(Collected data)
----------

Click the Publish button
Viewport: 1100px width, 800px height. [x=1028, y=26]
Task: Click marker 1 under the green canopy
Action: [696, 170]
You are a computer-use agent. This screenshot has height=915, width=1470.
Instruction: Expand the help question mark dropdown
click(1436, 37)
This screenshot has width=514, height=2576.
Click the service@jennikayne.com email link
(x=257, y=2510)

----------

Transcribe the records in full, so that each line reads exactly as before.

Click the Publish button
Viewport: 1100px width, 800px height. [x=1028, y=26]
Task: Click marker 1 under the green canopy
Action: [696, 170]
You are a computer-use agent. This screenshot has height=915, width=1470.
Instruction: Expand the help question mark dropdown
click(1436, 37)
This screenshot has width=514, height=2576.
Click the service@jennikayne.com email link
(x=257, y=2510)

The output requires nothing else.